El año 2020 nos ha sorprendido con un regalo envenenado en forma de virus. Una ponzoña nueva que desconocíamos. Parecía un año atrayente, aunque solo fuera por la denominación numérica: 20-20; pero, por mucho que algunos se ceben en acusarle de bisiesto para justificar su mal fario, los hados de la naturaleza pueden ser los únicos responsables de su aparición. Hace tiempo ya que los terrícolas nos estamos jugando mucho por nuestros comportamientos presuntamente antinaturales; y, cuando ella se altera, su rebote nos salpica y nos conmina a poner remedios, pero una vez más estamos ciegos, sordos y ausentes. En ocasiones salvamos relativamente bien el envite; otras, como el veneno de ahora, nos cuesta asumirlo y vencerlo.
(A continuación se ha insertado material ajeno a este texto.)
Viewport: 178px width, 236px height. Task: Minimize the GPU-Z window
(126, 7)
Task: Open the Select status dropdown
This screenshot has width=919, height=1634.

El poder ejecutivo, ante la acelerada progresión del sobrevenido mal, a tenor de la normativa de aplicación y el dictado de nuevos preceptos, ha establecido -como no podía ser de otra manera- unas directrices imperativas sobre el comportamiento de los ciudadanos para intentar eliminar lo más eficaz y rápidamente posible este virus. Entre tales prescripciones están el internamiento de todos en sus casas, evitando salir a la calle, además de las principales e iniciales que se pusieron: no besar, no dar la mano, toser en el codo, lavarse la manos, separación de al menos un metro, etcétera.
Y ahora, este articulista que está en su casa, no le queda más remedio que desahogarse con los que lean estos pensamientos. Hay que cumplir con los dictados de las autoridades sanitarias para que nuestra suerte no esté echada; para, con tenacidad, constancia y entereza, este barco lleno de basura nos lleve a un puerto seguro. En tanto, nos encontramos con sentimientos que jamás pensaríamos se iban a producir. Nos duele más que el daño producido por el Covid-19 el causado por no poder ver a nuestros nietos, abrazarlos, besarlos y contarles el cuento a su vera en la noche, en mi casa o en la suya. Nos angustia más el no comer el fin de semana con nuestros hijos y no poder abrir una botella de vino con ellos para celebrar nada. Nos apena más el no poder abrazar a los amigos cuando nos juntamos en su casa o en la mía para brindar por la victoria del Atlético ante el Liverpool. Nos quedan whatsapp y Skype para vernos y hablar, aunque eso no permita el maravilloso contacto con nuestra familia. Por tanto ¿Qué supone el permanecer pacientes en nuestras casas? Es el aislamiento durante una quincena como mínimo para velar por nuestra salud y la de otros vecinos. Es la corresponsabilidad que debemos asumir para lograr que ese enemigo enmascarado no avance ganándonos terreno y nos atemorice más de lo que ya estamos. Es un reto que improvisadamente nos ha aparecido para demostrar que somos inteligentes, prudentes y, lo más importante, solidarios. Mirándolo bien, hasta nos puede mejorar el concepto que tengamos sobre la libertad; porque, después de padecer este enclaustramiento durante algunos días, nos hará ver y pensar lo grandioso que es salir sin miedo a la calle para gozar del bullicio ciudadano, de los gritos de los niños, del frío o del calor, de la lluvia o la nieve, de la autonomía personal, que no es ni más ni menos la palabra más bella que exista: la libertad.
Mientras nosotros estemos en nuestros hogares, otras personas estarán velando por nuestra salud, jugándose la suya y poniendo sus conocimientos a favor de la causa común, sin descansos. Muchas gracias personal sanitario. Todos los vítores y aplausos que os dediquemos serán pocos para agradecer vuestros desvelos. Las manos se nos deberían romper en las aclamaciones. De igual manera a las fuerzas y cuerpos de seguridad, que también permanecerán atentos a nuestros movimientos. Todo por el bienestar en el devenir de este azote vírico.
¿Y qué nos queda? Pues apostar por un caballo ganador que se llama ESPERANZA. Llámenla ustedes como quieran, virtud o voluntad para sentir y pensar que todo va salir bien porque, desde nuestro hogar, vamos a vencer a ese fulano maligno que, sin invitarlo, quería entrar en ella y no le dimos permiso.